START
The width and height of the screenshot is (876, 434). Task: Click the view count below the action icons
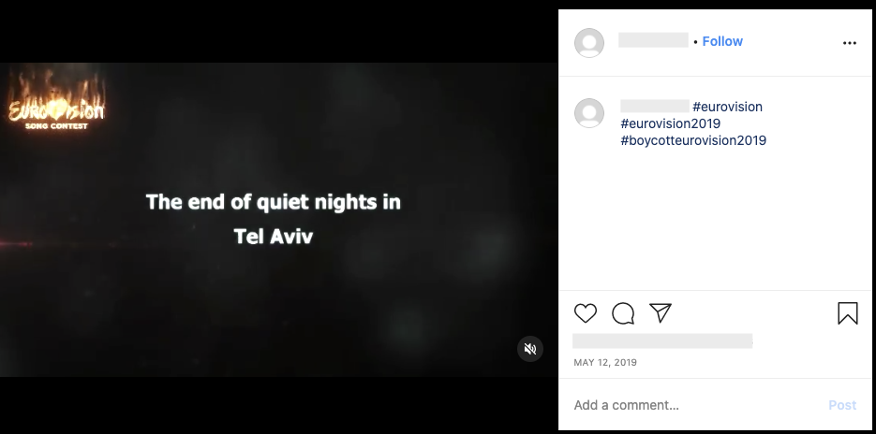662,341
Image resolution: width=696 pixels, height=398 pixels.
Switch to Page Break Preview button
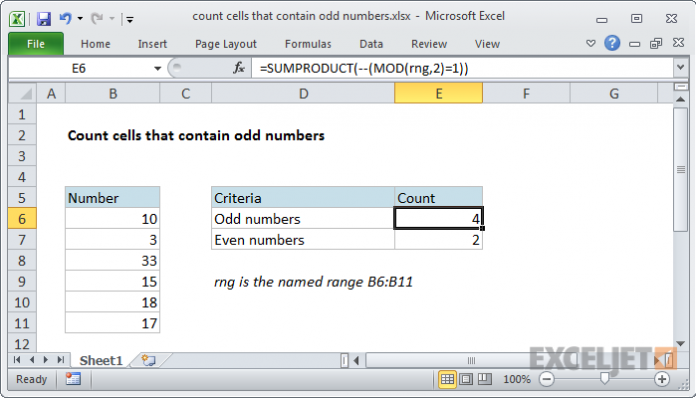tap(484, 379)
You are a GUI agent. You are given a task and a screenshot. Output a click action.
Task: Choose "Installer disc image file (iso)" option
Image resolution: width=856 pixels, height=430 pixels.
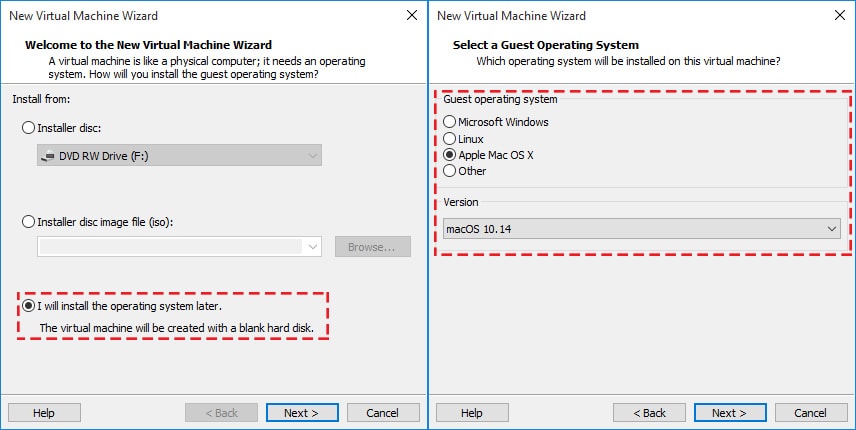tap(29, 221)
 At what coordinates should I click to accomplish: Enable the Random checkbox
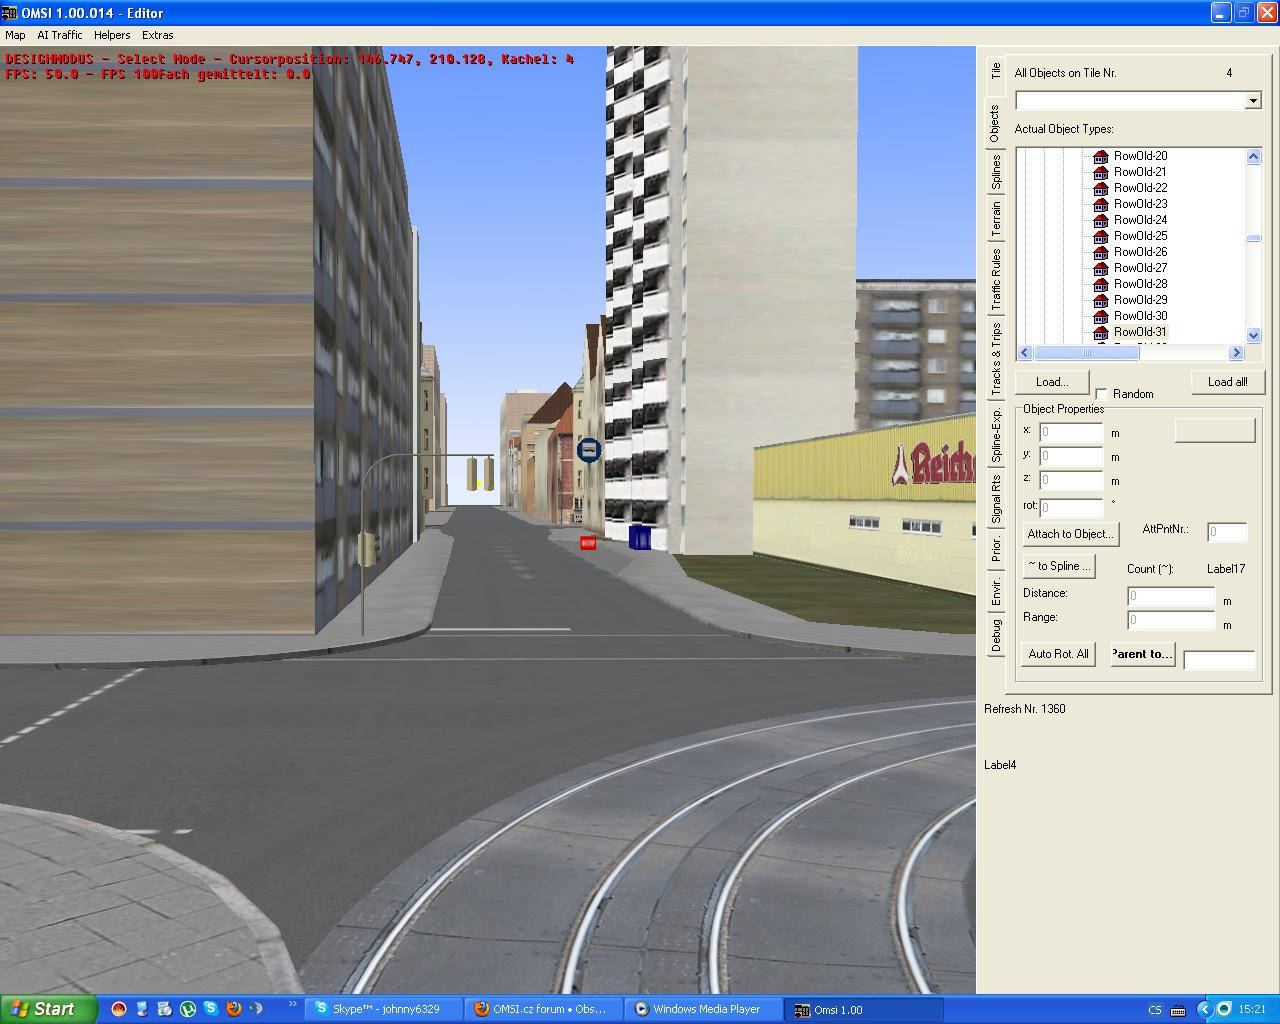click(1101, 394)
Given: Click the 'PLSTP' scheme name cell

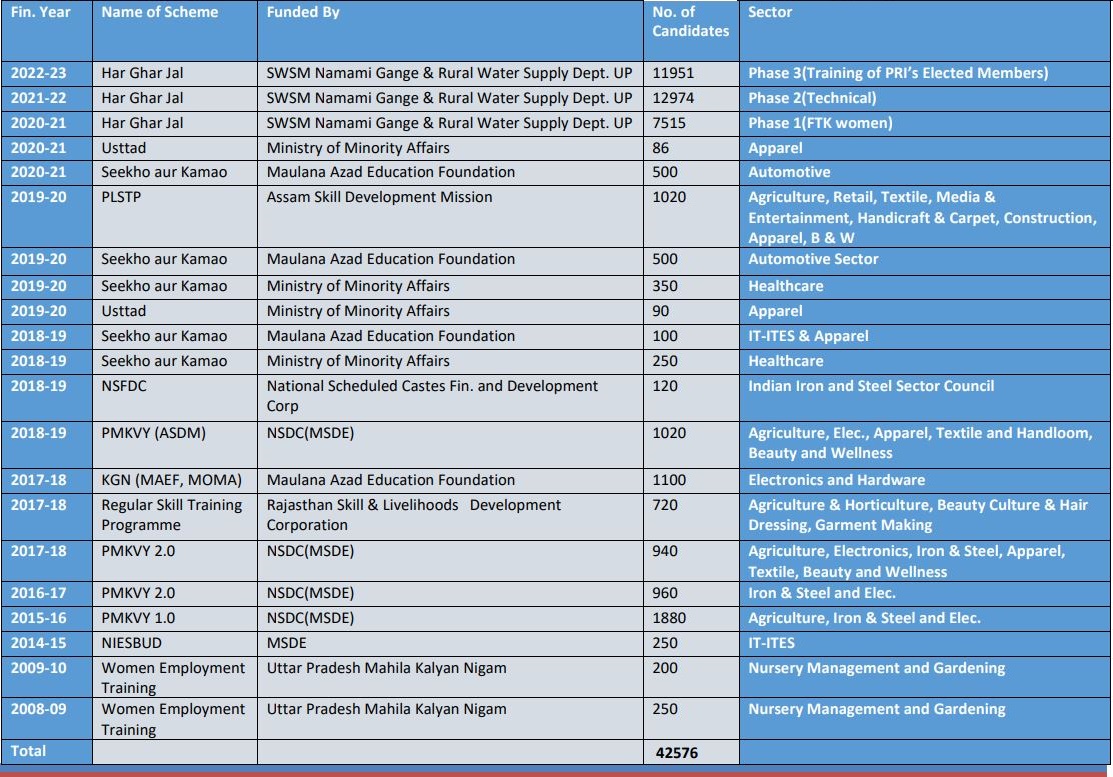Looking at the screenshot, I should (x=121, y=197).
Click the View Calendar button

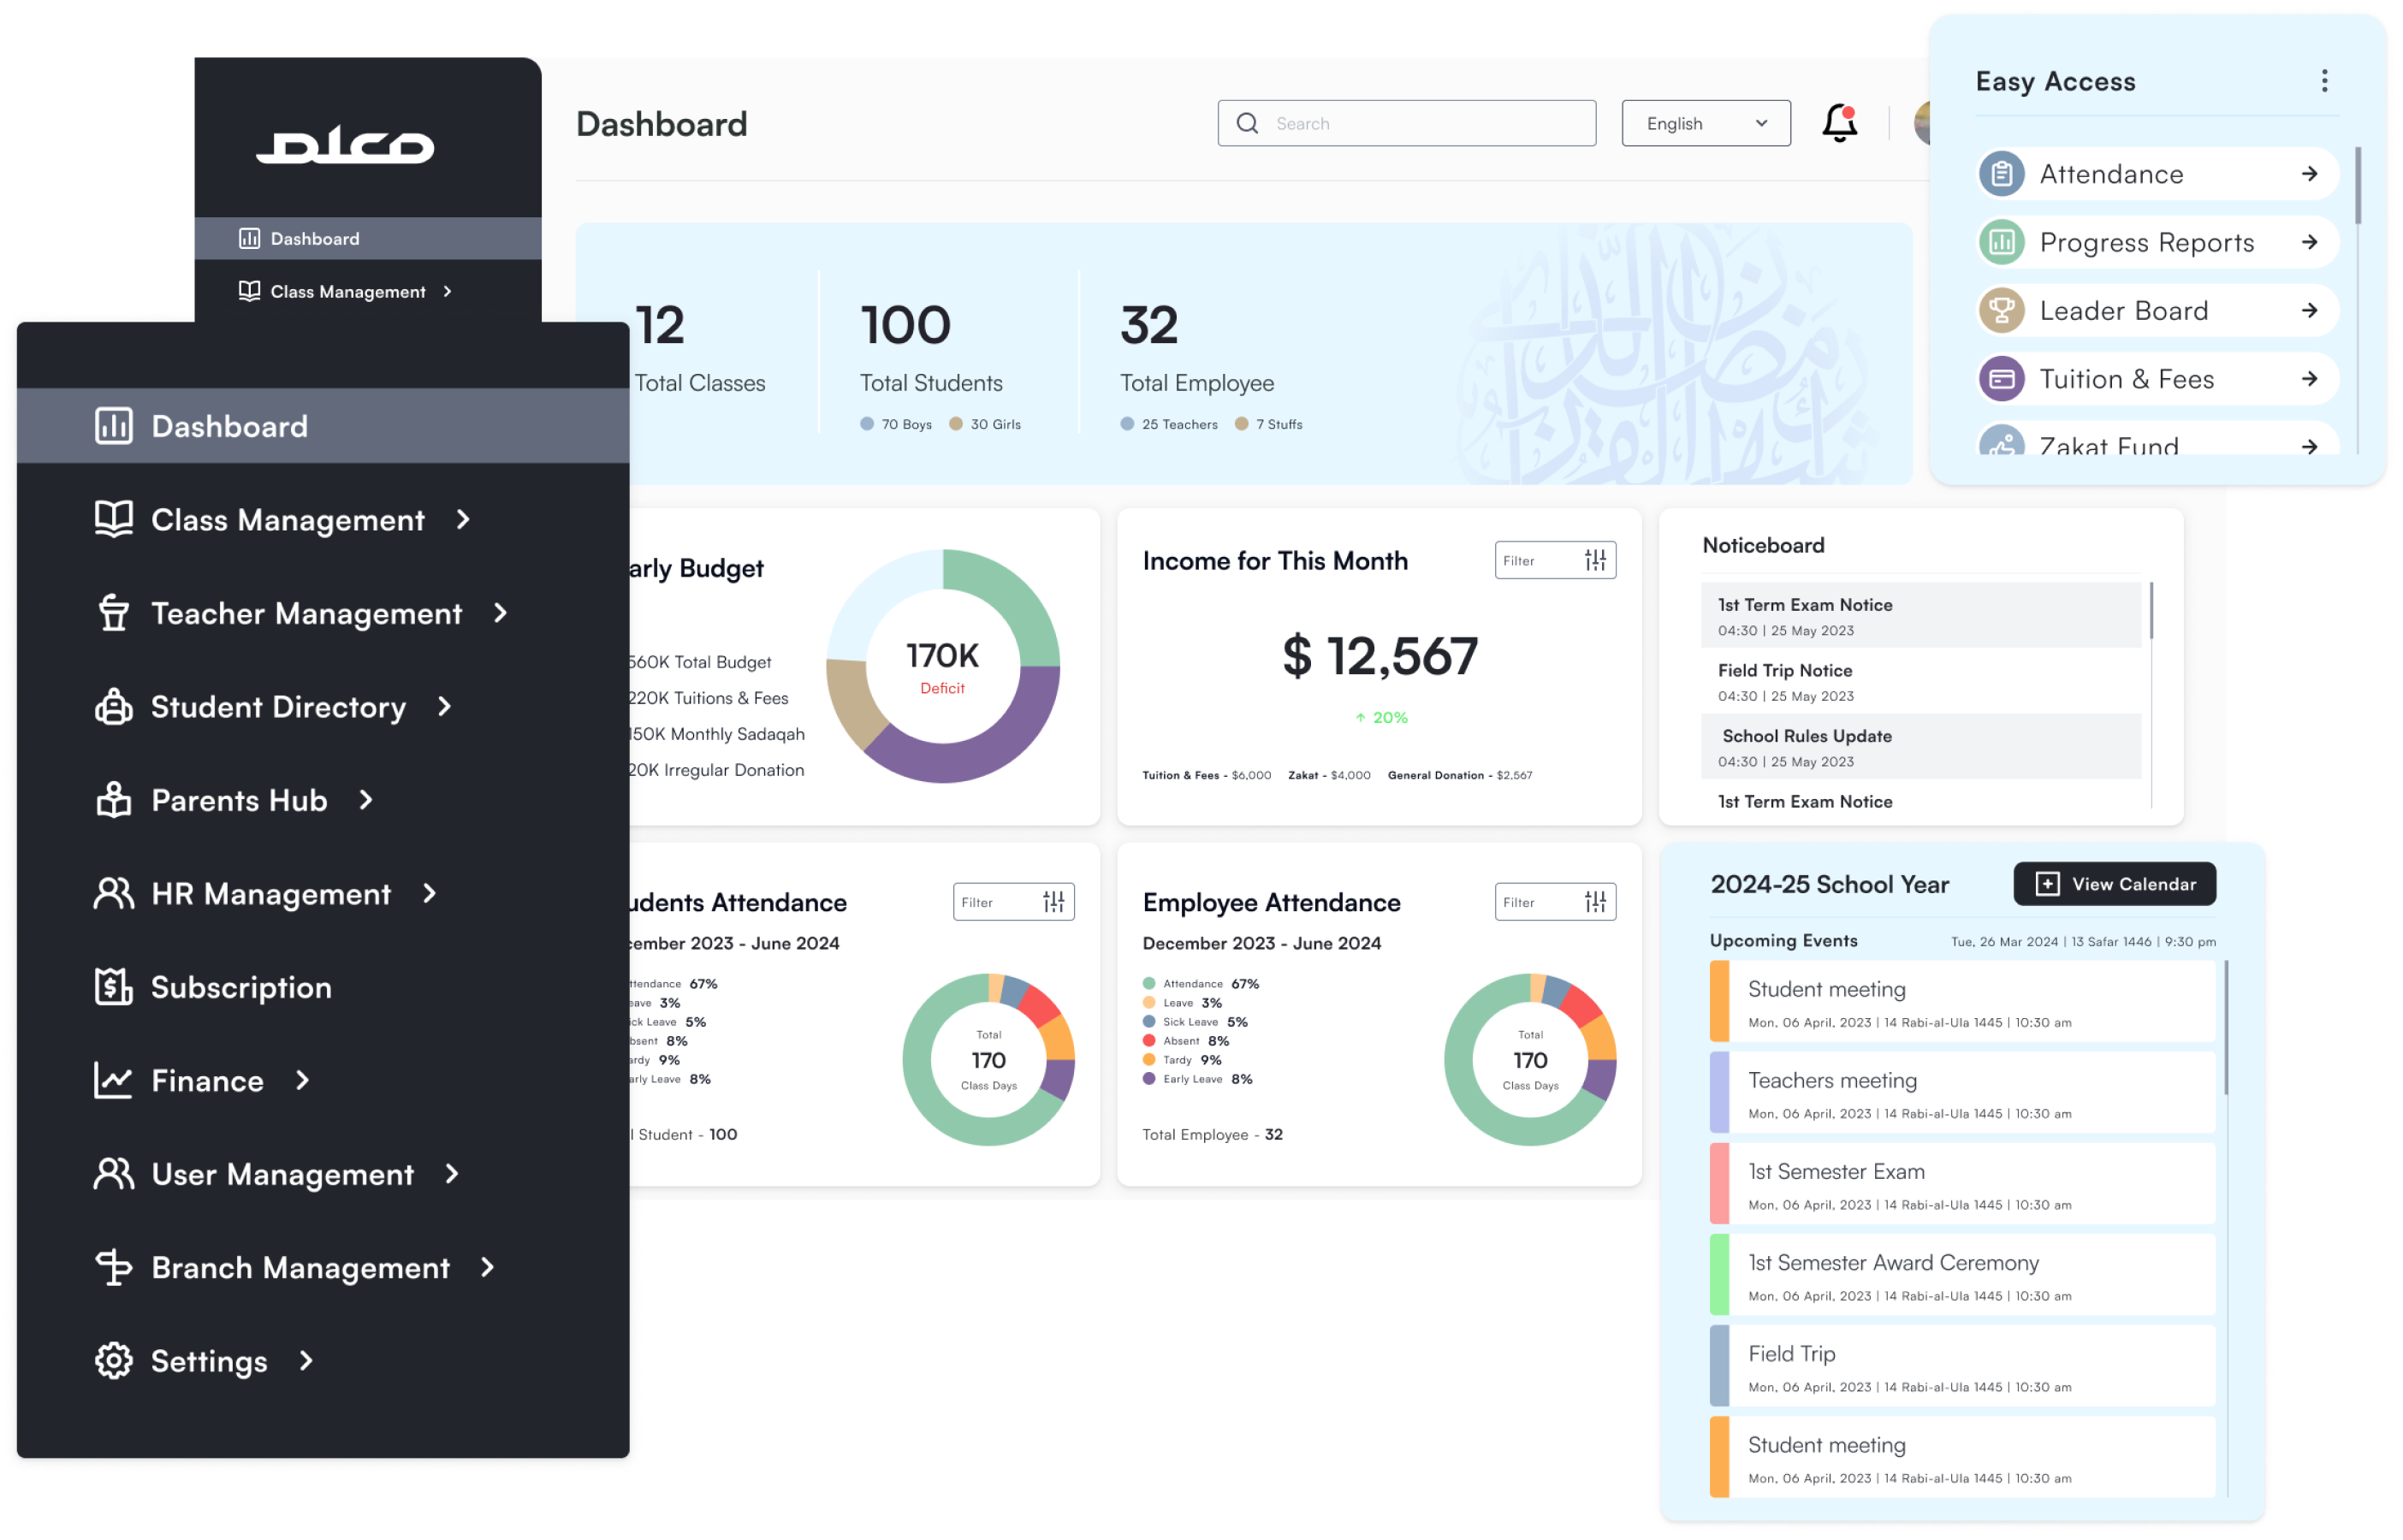[x=2113, y=884]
END
#### [Exercise objective]
Revise the part of the material that opens with the line containing "You are a GUI" and closes with the line containing "click(1101, 394)", changing "checkbox" to "check box" and keeping everything else the same. Give only those lines, with the pictures left out.

#### [Answer below]
You are a GUI agent. You are given a task and a screenshot. Output a click action.
Task: Choose "Installer disc image file (iso)" option
Image resolution: width=856 pixels, height=430 pixels.
tap(29, 221)
 At what coordinates should I click to accomplish: Enable the Random check box
click(1101, 394)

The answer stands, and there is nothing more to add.